Er mag ein Trend sein, insofern, als dass immer mehr Menschen den
Wunsch verspüren, sich dem Höher, Schneller und Weiter unserer Zeit zu
widersetzen und sich für Gegenströmungen interessieren. Und seine
Verbreitung über das Internet kann nur modern sein.

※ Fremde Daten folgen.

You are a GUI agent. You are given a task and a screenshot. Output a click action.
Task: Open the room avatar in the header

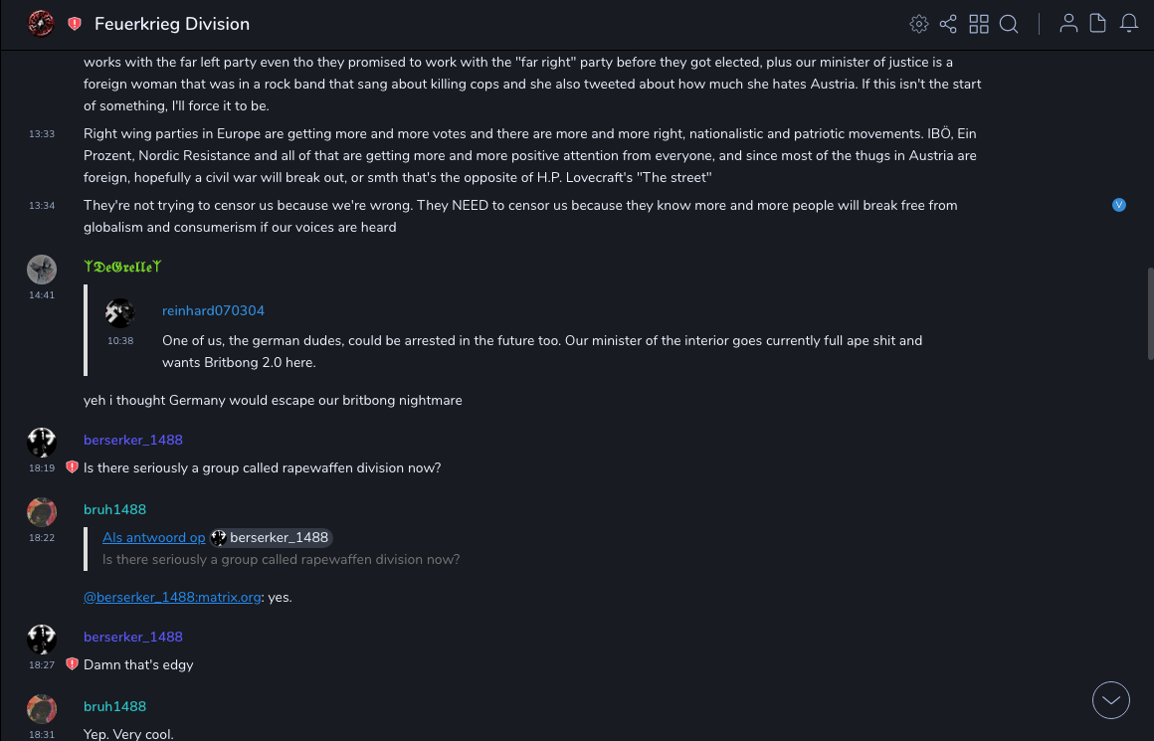[41, 24]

Er ist aber kein Trend im Sinne einer vergänglichen Zeiterscheinung.
Denn die Erkenntnis, wie bereichernd ein einfaches Leben sein kann, ist
alles andere als neu. Bereits Sokrates stellte fest: „Wie viele Dinge es doch gibt, die ich nicht brauche.“ Und Epikur schrieb: „Mein
Körper strömt über vor Leichtigkeit, wenn ich von Brot und Wasser lebe,
und ich spucke auf die Freuden des prachtvollen Lebens, nicht
ihrethalben wohlgemerkt, sondern wegen der Beschwerden, die sie mit sich
bringen.” Für Schiller war „Einfachheit das Resultat der Reife“ und Goethe hielt fest: „Nun
glaub ich auf dem rechten Wege zu sein, da ich mich immerfort als einen
Reisenden betrachte, der vielem entsagt, um vieles zu genießen.“

Eine neue Reise

Ich habe mich auch auf eine neue Reise gemacht, die in der Reduktion
meines Besitzes ihren Anfang nahm und dann zu einer Welle wurde, die auf
alle Lebensbereiche übergreift. Ich fühle mich jeden Tag leichter,
klarer und freier. Der Ballast und gelegentliche Stress, von dem ich
annahm, er gehöre nun mal zu einem erwachsenen und vielschichtigen
Leben, ist weg. Der Stapel ungelesener Bücher schrumpft. Die Kreativität
wächst. Und meine sechsjährige Tochter besitzt – wie alle Kinder – eine
natürliche Weisheit über die wahren Dinge des Lebens und freut sich
über unsere viele Zeit unterwegs in der Natur.